Some bloggers thrive on the manic pace. Getaways for Jim Romenesko, host of the popular media blog bearing his name, consist of a Friday afternoon drive every month or so from his home in the Chicago suburbs to visit friends in Milwaukee. The 85-mile trip should last around 90 minutes. For Mr. Romenesko, it takes nearly four hours — because he stops at eight different Starbucks on the way to update his site.
The longest Mr. Romenesko has refrained from posting on his site, which gets about 70,000 hits a day, was for one week three years ago on the insistence of site owner, the Poynter Institute. He hasn’t taken a vacation in seven years. “The column’s called Romenesko,” he says. “I just feel it should be Romenesko” who writes it.
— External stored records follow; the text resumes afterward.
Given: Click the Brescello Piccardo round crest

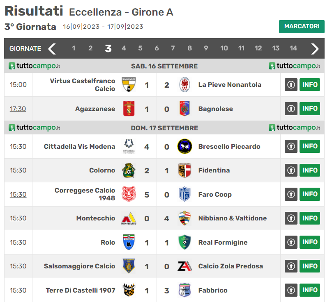Looking at the screenshot, I should click(184, 146).
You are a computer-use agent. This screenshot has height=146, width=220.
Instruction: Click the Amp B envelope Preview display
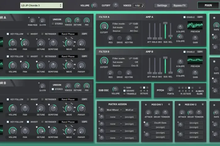(x=195, y=60)
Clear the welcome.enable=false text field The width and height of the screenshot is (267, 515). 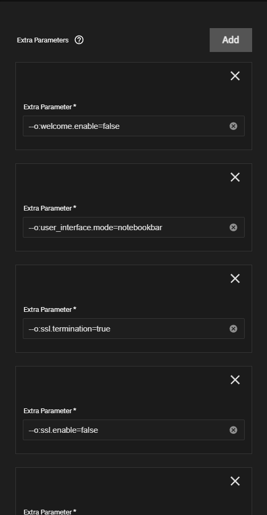233,126
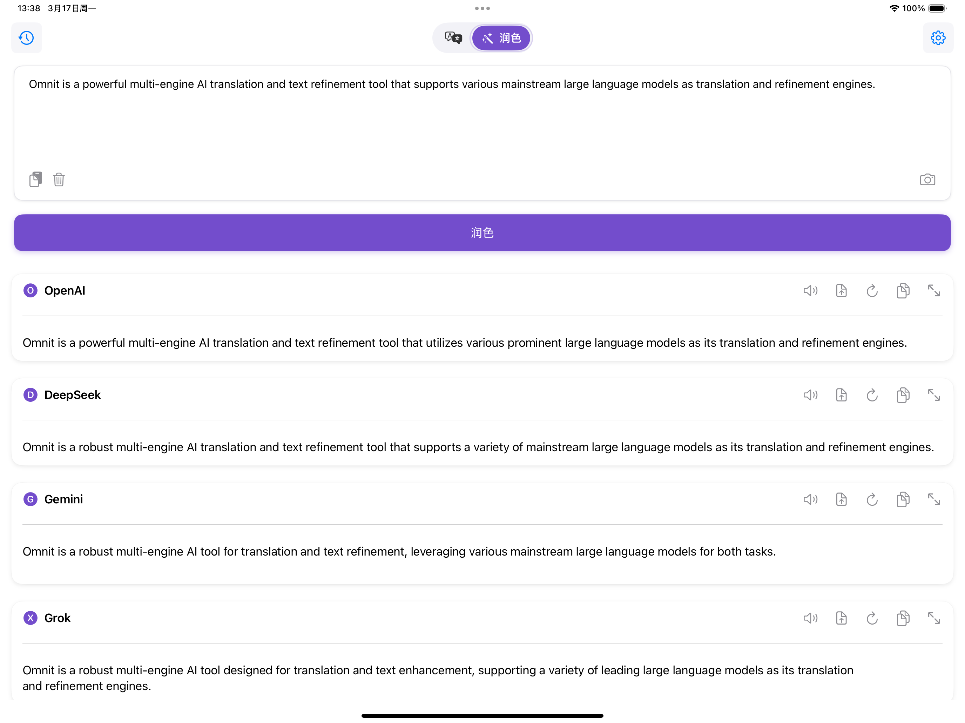Screen dimensions: 965x723
Task: Expand the DeepSeek result card fullscreen
Action: 934,395
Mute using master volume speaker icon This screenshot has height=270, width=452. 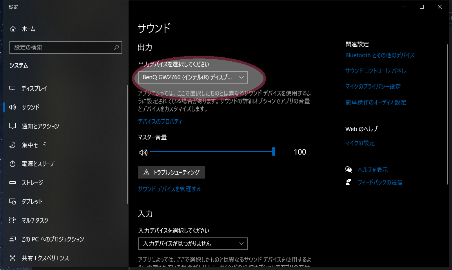[x=143, y=152]
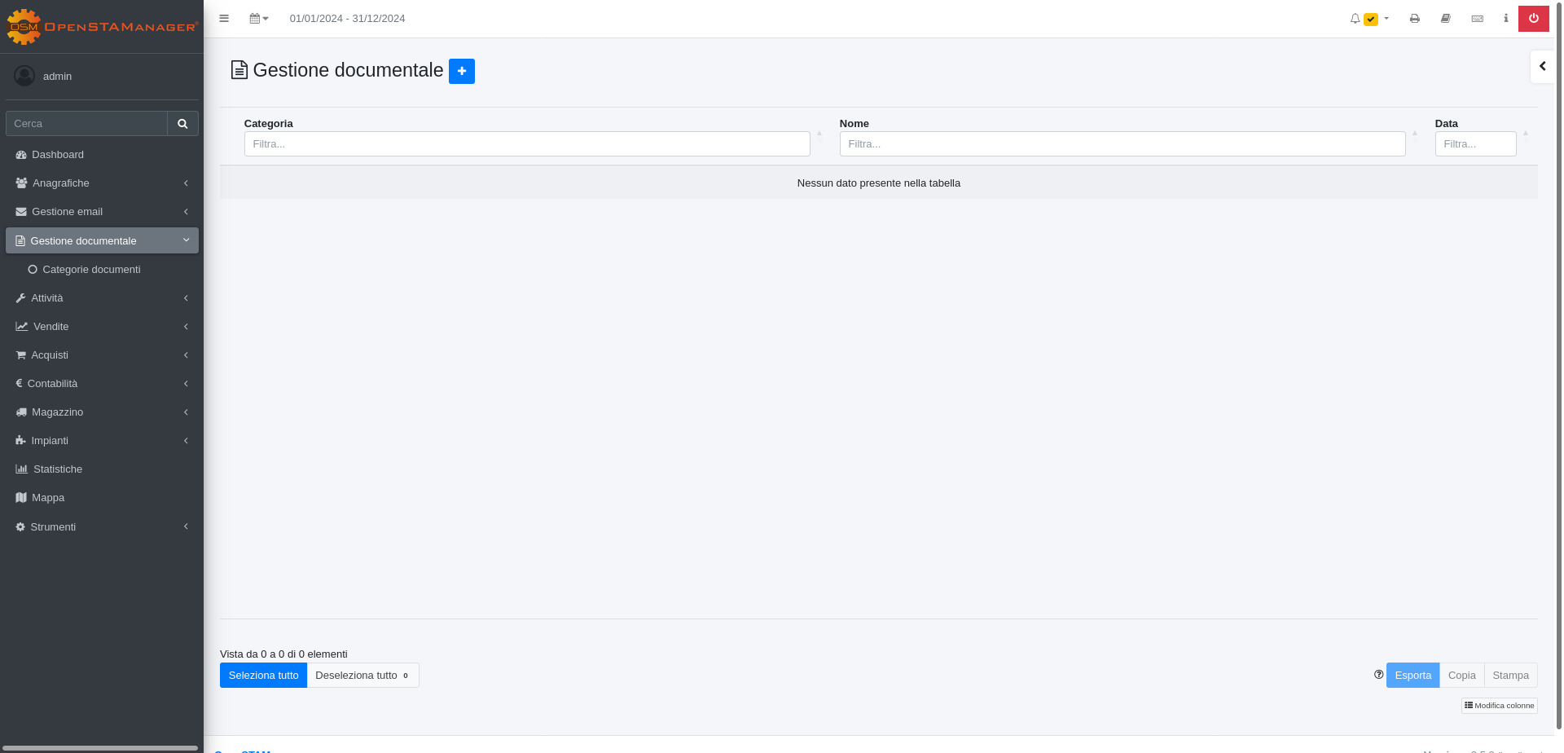Click the blue plus add document button
1564x753 pixels.
click(461, 71)
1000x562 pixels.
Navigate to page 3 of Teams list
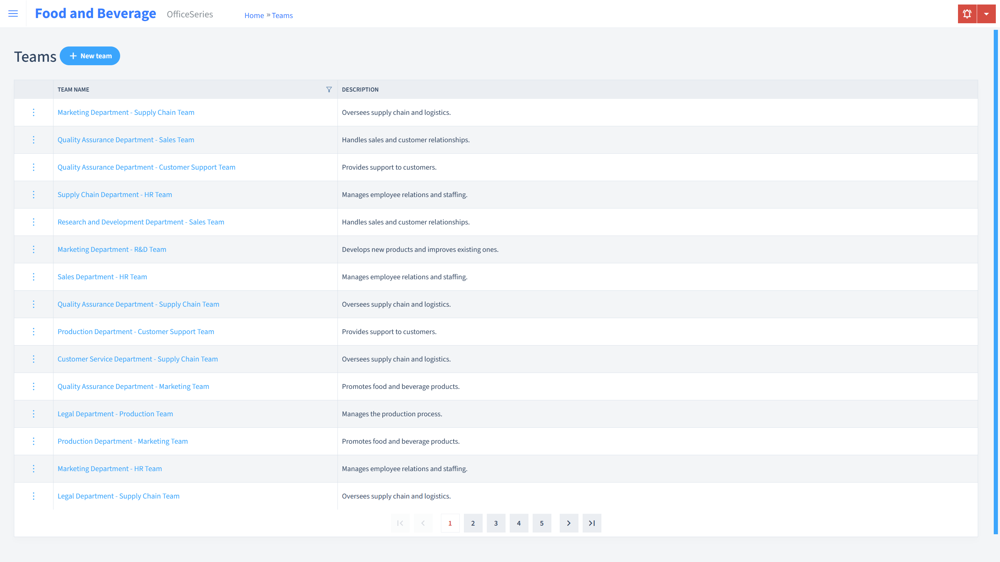coord(496,523)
While it may seem like a chore to outsiders, many bloggers enjoy the compulsion. Mark Lisanti, who runs the entertainment gossip blog Defamer, is much like Mr. Romenesko in his no-vacation tendencies. Although he gets three weeks off each year from Gawker Media, which owns the site, he rarely takes a day. Not because he can’t, he just doesn’t want to. “My plan is to die face down on the desk in the middle of a post,” Mr. Lisanti jokes.
Jeff Jarvis, author of the political blog BuzzMachine, knows the feeling. He has always posted during his annual vacation to Skytop Lodge in the Pocono Mountains of Pennsylvania. When the resort had only an expensive Internet connection, he paid the hefty fee to keep his blog current. His son, Jake, now 14 years old, paid for half of the connection costs so he could keep up his technology blog, Wire Catcher.
Mr. Jarvis says he can count the number of days he’s spent away from his blog on one hand. On the occasional break — for a day or less — he opts to leave his blog “dark,” or untouched, rather than have someone fill in for him. “It’s just my space,” he says.
From here. Related: Kate and I recently had the realization that we haven’t had a “take some time off and go somewhere” vacation for over a year, and on the weekend trip we’re planning on taking to change that, we’re both going to take our laptops to keep up with deadlines and everything that has to be done. For me, it’s partly the fear of saying no to things and then finding out that they’d never be offered to me again; so many years as a freelancer, and I still have that panic. It’s ridiculous.